1190645846The Herald has two stories today about individuals who terrorized Boston. Both have legal problems stemming from their escapades. Yet one article celebrates the child-mauling cause of panic, and the other demands that the woman be kicked out of Boston, despite the fact she never hurt anyone.

The first story is about the growing popularity of Little Joe, the gorilla who escaped the Franklin Park Zoo in 2003, despite the lawsuit the zoo faces from the family of a girl who was mauled by the rampaging animal. The article has a sweet tone, and celebrates the new, escape-proof exhibit for the gorillas:

Crowding six deep, they put their kids by the thick glass and snapped photos of them beside the charismatic simian, as Little Joe struck poses like Rodan’s “The Thinker” and played peek-a-boo with his tusk-like teeth. . . .

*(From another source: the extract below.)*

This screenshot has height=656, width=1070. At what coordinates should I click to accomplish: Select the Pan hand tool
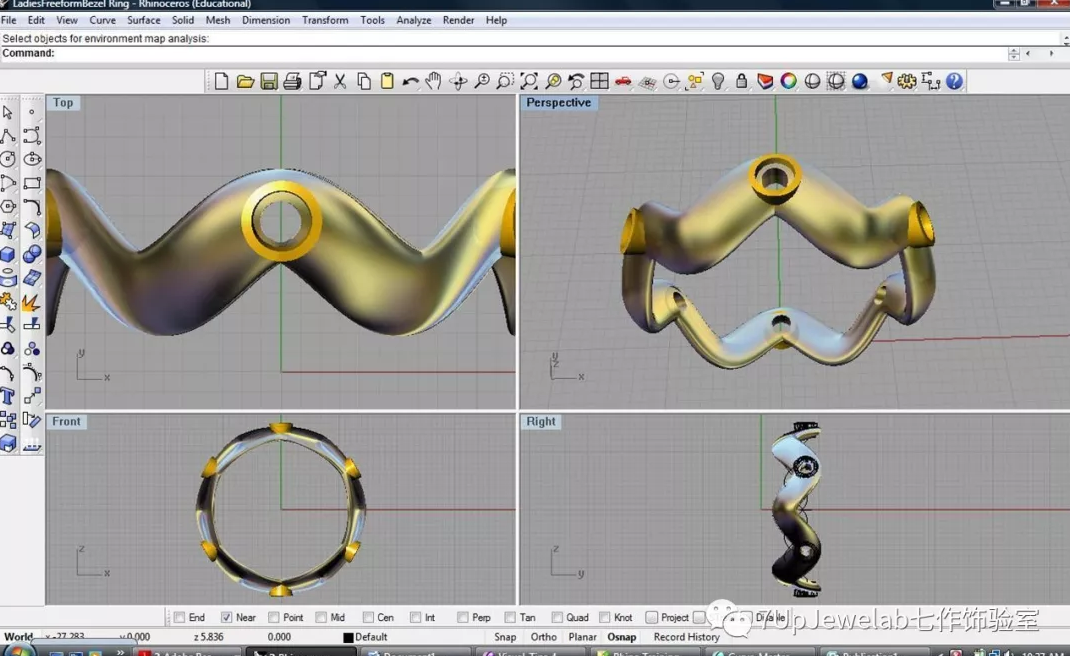tap(433, 82)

Having evolved into a thoughtful finger painter in recent months, Little Joe even tolerated being upstaged by baby girl gorilla Kimani. . . . Visitors say they don’t hold the attack against Little Joe.

Compare this to the treatment Michele McPhee gives Star Simpson, the electronic fashion-loving MIT student, on the next page:

Stop with the sympathy for MIT student Star Simpson. … It cost us, the city taxpayer, when cops have to flood into Fenway Park because a bunch of rich, spoiled hooligans whose mommies and daddies are paying their bills thinks it’s hilarious to set cars ablaze and cause riots… MIT needs to throw Star Simpson off campus because her “crazy ideas” – such as wearing a hoax device at the airport where two of the planes left on that dark morning when 3,000 people were murdered in this country – are unacceptable.

Didn’t it cost taxpayers money when Little Joe escaped from the zoo? Won’t the other animals suffer if Zoo New England loses the civil lawsuit and has to pay the family of the mauled girl damages? The lions might never get a new habitat now.